Scientific research is being shaped by the politics of platforms, creating specific relationships between actors; the impact of Twitter's transforming business model on the possibilities and conduct of Twitter research serves as just one instructive example here. Sudden API changes have completely transformed what Twitter research can and cannot do, for instance. Researchers are inherently entangled with these changing and unpredictable politics.

Our chapter traces these changes, from the comparative openness and collaboration with developers and users through the gradual closure of large-scale data access opportunities to the current highly restricted and commercialised data access regime.

The net result is that much of the research on Twitter has focussed on hashtag data, which remain relatively easy to capture; what's harder is to go beyond this macro level of Twitter communication, as Hallvard Moe and I have called it, and to examine what happens at the meso level (everyday communication through follower/followee networks – arguably the most common form of communication on Twitter) and the micro level (direct conversations through @replies).

Our research has tried to push past those boundaries, into the field of 'hard' data: we've been exploring the global Twitter userbase, filtering this for Australian users, mapping their follower/followee networks, and tracking their day-to-day activities independent of whether they use hashtags or not.

One early observation from this, for example, is that even the well-known #auspol hashtag (for Australian politics) – the most consistently prominent hashtag in Australia, with an average of some 9,000 tweets per day – accounts for only 1% of the total volume of around 900,000 tweets per day by the 2.8 million Australian Twitter accounts we have identified to date. A focus only on this hashtag as a representation of political discussion in the Australian Twittersphere would therefore be likely to miss an awful lot of communicative activity.

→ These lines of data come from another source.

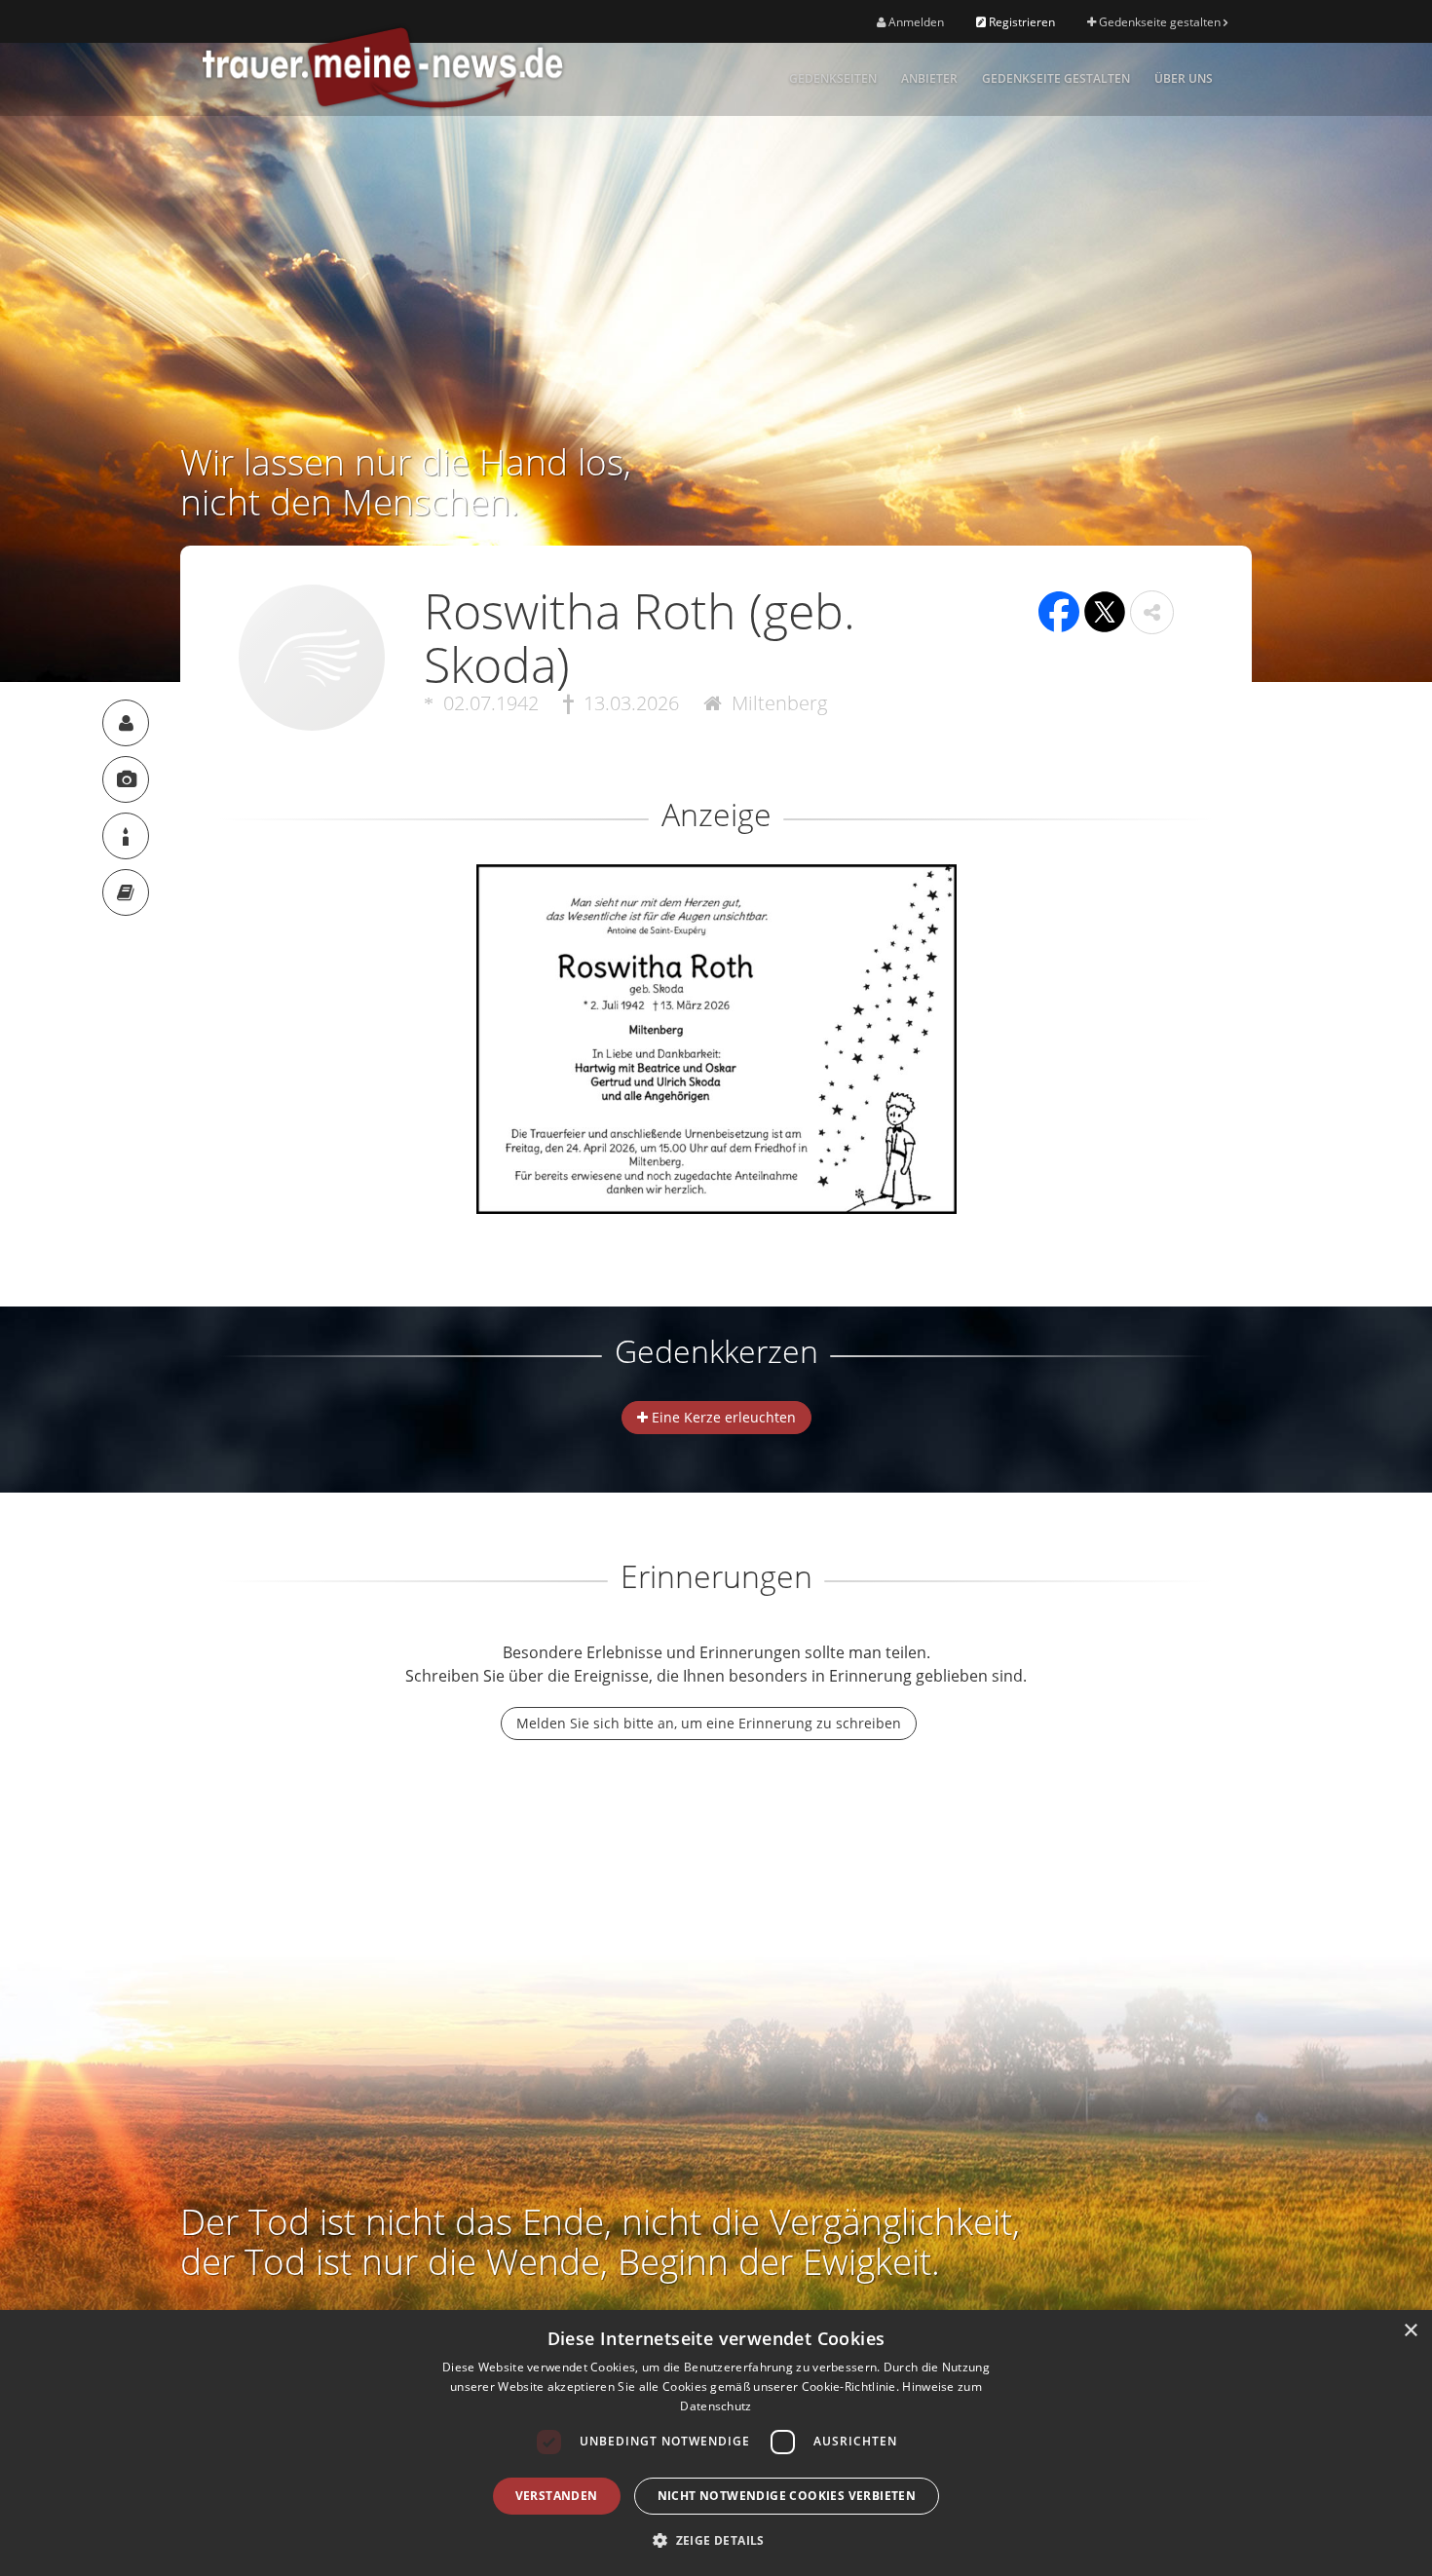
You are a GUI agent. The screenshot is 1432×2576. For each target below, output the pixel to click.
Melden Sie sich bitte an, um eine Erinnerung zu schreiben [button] (708, 1723)
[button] (1152, 612)
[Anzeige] (125, 779)
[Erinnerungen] (125, 892)
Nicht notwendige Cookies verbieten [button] (787, 2495)
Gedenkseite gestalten (1160, 22)
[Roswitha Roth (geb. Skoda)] (125, 723)
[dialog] (716, 2443)
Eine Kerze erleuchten (722, 1417)
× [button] (1410, 2331)
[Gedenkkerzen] (125, 836)
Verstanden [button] (556, 2495)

But we've been able to do this only because we've had relatively good institutional backing for our work. This is not the case for the majority of Twitter researchers, and this situation therefore only perpetuates inequalities between researchers and their institutions. There are few solutions to date: Twitter's own data grants, with six recipients hand-picked out of 1,300 applications through an intransparent process, amount to nothing more than a lottery. Indeed, this isn't just about Twitter, and the Twitter API even remains one of the more open APIs amongst mainstream social media platforms. Was its early openness just a historical blip – are we doomed to a social media research future of strict proprietary data enclosures?